*DATASET RECORDS:*

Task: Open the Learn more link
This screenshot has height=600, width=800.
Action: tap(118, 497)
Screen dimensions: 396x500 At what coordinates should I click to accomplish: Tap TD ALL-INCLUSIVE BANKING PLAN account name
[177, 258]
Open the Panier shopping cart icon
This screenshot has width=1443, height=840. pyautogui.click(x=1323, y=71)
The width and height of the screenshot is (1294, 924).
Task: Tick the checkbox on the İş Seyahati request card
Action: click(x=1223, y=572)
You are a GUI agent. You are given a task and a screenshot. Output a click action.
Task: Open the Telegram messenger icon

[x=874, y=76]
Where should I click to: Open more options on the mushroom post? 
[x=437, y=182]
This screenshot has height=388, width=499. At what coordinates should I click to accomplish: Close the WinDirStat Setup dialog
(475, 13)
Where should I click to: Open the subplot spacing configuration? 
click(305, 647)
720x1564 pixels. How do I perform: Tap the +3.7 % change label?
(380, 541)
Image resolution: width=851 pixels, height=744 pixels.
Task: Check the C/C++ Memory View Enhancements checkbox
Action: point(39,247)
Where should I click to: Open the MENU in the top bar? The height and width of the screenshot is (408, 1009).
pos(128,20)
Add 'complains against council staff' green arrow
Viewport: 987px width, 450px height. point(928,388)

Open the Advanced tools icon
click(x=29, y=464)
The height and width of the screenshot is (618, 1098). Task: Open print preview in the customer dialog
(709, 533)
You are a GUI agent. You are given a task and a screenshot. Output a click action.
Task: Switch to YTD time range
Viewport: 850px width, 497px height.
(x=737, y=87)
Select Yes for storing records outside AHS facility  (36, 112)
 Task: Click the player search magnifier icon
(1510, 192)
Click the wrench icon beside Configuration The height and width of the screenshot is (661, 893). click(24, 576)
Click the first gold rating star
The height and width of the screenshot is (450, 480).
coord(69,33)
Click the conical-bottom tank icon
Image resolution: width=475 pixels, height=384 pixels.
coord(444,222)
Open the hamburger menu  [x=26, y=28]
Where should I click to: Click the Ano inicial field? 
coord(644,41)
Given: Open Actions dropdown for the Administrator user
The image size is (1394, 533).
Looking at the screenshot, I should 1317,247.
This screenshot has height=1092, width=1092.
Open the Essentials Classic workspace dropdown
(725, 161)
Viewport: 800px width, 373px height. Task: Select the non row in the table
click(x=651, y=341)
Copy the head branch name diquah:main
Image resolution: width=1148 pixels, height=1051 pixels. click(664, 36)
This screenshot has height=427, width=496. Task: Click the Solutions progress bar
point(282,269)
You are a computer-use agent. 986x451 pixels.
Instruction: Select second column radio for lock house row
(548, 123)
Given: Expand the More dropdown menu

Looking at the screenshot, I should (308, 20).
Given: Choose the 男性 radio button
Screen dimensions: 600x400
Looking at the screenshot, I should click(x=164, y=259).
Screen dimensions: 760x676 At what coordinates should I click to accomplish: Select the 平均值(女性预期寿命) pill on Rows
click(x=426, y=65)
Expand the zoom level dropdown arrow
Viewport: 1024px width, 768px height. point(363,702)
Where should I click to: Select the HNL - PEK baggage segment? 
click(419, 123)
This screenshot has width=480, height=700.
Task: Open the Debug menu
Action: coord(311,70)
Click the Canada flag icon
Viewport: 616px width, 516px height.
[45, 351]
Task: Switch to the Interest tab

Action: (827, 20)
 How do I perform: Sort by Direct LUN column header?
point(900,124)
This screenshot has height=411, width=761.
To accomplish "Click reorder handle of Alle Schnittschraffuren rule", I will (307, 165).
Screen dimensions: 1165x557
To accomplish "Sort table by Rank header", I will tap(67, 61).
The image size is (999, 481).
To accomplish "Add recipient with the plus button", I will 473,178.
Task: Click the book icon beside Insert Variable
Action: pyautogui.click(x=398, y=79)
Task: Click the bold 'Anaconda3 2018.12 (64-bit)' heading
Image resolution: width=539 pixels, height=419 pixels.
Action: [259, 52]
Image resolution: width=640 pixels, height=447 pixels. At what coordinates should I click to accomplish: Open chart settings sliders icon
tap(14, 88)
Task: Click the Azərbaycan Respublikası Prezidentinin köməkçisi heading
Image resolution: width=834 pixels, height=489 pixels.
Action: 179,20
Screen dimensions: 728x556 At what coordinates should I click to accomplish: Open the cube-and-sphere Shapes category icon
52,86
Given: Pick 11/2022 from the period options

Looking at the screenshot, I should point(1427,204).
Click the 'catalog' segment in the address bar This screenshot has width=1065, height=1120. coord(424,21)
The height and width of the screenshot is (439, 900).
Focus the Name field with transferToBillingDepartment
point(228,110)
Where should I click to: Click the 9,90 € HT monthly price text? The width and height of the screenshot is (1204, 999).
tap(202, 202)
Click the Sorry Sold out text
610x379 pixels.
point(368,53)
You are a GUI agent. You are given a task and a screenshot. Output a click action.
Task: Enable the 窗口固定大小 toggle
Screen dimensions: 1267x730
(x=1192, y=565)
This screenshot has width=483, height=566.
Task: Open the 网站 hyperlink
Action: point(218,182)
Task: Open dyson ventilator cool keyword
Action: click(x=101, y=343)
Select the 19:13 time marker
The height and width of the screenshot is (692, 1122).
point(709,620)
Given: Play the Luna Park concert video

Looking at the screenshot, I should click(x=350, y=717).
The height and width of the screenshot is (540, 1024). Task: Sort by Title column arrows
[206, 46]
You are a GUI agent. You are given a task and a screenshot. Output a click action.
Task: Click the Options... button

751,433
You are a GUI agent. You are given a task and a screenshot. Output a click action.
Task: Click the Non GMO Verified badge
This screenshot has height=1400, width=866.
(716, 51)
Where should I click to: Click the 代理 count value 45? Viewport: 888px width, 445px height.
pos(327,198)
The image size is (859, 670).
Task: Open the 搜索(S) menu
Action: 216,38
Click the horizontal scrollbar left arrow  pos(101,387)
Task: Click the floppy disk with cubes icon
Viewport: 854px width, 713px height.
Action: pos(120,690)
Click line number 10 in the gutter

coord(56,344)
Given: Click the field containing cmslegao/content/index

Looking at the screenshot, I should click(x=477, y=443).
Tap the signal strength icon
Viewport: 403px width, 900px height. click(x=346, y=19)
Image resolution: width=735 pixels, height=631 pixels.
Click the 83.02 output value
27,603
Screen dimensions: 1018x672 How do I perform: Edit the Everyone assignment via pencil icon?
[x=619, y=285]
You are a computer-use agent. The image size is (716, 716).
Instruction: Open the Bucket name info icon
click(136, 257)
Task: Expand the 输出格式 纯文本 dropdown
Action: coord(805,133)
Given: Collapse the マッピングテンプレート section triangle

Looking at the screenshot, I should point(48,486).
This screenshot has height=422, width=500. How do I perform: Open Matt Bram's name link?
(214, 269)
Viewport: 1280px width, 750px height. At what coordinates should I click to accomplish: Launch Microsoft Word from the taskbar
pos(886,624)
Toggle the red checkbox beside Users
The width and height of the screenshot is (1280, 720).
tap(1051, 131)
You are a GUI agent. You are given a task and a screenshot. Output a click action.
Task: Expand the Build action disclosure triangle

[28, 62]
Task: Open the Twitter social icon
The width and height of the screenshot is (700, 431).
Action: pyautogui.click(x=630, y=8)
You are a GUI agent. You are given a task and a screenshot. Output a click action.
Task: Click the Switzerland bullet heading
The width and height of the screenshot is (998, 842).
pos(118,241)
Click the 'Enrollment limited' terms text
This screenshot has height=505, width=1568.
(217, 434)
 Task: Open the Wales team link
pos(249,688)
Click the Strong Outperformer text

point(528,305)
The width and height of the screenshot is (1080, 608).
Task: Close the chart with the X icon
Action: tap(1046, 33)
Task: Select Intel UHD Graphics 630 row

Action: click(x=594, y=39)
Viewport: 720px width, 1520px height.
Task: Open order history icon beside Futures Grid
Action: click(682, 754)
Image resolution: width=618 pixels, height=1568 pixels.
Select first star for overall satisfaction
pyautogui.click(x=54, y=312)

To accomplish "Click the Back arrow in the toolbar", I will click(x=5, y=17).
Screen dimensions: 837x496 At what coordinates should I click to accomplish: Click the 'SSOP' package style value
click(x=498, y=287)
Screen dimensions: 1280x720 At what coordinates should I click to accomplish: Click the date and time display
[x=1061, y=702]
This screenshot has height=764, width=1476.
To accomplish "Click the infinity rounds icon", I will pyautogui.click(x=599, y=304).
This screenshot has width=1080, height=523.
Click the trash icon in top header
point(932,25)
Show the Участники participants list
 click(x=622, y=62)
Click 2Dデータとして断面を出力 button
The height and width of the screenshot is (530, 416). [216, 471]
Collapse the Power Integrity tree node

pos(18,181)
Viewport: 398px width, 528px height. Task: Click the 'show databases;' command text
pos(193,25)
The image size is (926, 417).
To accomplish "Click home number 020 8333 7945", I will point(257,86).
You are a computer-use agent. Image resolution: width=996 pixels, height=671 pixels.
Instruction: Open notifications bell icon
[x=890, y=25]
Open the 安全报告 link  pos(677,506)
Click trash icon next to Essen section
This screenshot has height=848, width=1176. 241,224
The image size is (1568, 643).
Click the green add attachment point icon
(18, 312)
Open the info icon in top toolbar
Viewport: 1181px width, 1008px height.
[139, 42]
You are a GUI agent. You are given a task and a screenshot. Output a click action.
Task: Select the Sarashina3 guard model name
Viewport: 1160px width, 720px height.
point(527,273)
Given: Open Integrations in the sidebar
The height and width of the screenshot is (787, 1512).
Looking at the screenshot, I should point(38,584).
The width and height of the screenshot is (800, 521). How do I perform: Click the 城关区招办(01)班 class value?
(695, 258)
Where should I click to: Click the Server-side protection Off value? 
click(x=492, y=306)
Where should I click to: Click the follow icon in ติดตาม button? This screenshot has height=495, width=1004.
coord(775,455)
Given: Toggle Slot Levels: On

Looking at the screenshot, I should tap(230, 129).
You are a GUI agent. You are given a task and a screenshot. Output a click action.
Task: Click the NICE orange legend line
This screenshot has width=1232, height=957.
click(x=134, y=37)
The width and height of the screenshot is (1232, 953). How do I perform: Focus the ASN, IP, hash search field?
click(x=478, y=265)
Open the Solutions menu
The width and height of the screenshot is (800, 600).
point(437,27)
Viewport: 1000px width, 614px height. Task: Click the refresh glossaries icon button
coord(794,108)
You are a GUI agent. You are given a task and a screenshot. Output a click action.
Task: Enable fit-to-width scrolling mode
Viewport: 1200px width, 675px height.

*WHAT THE TASK REQUIRES:* Looking at each line of the records, count the ones where the word "Enable" appears, and report only the count.

*WRITTEN SOLUTION:* 2